The Nikkor AF 18-35mm f/3.5-4.5D ED was released in 2000 and at the time it was the first consumer grade ultra-wide angle zoom lens by Nikon representing an affordable alternative to the professional grade and much more expensive f/2.8 zoom lenses (like the AF-S 17-35mm f/2.8) or less flexible wide angle primes.
The photographic market has changed drastically since then. Due to the smaller size of sensors in digital SLRs compared to film, full-frame wide-angles became a popular choice as standard zoom lenses on DX cameras.
In this review we'll find out how the lens performs on our current DX test camera, the Nikon D7000.
The build quality of the lens is good and in line with other consumer grade lenses of that era. Both the zoom and focus ring operate smoothly without being damped though. As you can see in the product images below the lens extends a bit when zooming towards the wide-end of the range.
The lens features an internal focusing (IF) design so the front element does not rotate and using a polarizer isn't a problem. The physical size remains constant during focus operations (not during zooming).

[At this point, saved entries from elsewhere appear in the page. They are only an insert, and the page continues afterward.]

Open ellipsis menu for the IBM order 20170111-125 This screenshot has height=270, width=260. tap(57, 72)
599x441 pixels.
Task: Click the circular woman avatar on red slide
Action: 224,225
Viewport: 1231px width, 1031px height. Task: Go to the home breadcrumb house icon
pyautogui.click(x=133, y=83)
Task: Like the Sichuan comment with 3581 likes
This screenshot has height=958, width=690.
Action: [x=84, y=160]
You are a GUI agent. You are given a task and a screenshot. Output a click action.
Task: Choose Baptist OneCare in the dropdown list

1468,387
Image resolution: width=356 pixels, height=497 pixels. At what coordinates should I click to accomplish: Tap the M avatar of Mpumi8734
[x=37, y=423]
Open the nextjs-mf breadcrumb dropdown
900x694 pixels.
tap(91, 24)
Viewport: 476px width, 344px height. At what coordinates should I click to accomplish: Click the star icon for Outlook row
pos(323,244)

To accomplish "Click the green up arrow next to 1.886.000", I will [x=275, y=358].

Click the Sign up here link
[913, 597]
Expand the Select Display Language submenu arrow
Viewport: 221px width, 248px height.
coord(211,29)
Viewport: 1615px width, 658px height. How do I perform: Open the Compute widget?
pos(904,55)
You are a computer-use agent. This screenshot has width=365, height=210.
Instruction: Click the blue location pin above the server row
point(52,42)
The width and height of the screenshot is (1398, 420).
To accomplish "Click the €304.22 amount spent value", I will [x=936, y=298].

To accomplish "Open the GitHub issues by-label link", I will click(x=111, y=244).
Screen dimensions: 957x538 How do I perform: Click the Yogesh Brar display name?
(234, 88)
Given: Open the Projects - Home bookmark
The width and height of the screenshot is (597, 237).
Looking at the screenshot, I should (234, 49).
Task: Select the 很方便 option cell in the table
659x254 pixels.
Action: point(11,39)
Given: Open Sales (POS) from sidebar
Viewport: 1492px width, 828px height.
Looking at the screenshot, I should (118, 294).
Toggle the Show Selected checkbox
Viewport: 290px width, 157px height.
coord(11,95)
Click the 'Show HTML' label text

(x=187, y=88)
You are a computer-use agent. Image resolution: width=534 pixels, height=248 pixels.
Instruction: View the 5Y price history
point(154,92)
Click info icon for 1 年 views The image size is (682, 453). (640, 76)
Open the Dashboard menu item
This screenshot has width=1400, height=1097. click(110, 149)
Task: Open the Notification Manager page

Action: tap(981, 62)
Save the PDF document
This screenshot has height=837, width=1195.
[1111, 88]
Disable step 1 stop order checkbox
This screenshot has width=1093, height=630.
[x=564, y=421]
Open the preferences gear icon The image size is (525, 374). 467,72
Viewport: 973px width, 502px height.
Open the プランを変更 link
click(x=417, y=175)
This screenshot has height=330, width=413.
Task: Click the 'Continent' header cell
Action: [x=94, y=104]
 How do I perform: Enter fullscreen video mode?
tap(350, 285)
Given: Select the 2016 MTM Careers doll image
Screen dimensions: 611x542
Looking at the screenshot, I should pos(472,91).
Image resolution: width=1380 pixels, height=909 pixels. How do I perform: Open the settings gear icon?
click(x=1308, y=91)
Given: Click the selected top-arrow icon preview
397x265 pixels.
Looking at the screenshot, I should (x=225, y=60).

Unfortunately the 18-35mm ED does not take advantage of a silent-wave AF drive - it relies on a slotted drive screw operated by the camera. On current entry-level Nikon DSLRs, that don't feature such a drive screw anymore, the lens can only be focused manually. On higher grade DX DSLRs, however, the AF works and it does so very fast, due to a quite short focus path.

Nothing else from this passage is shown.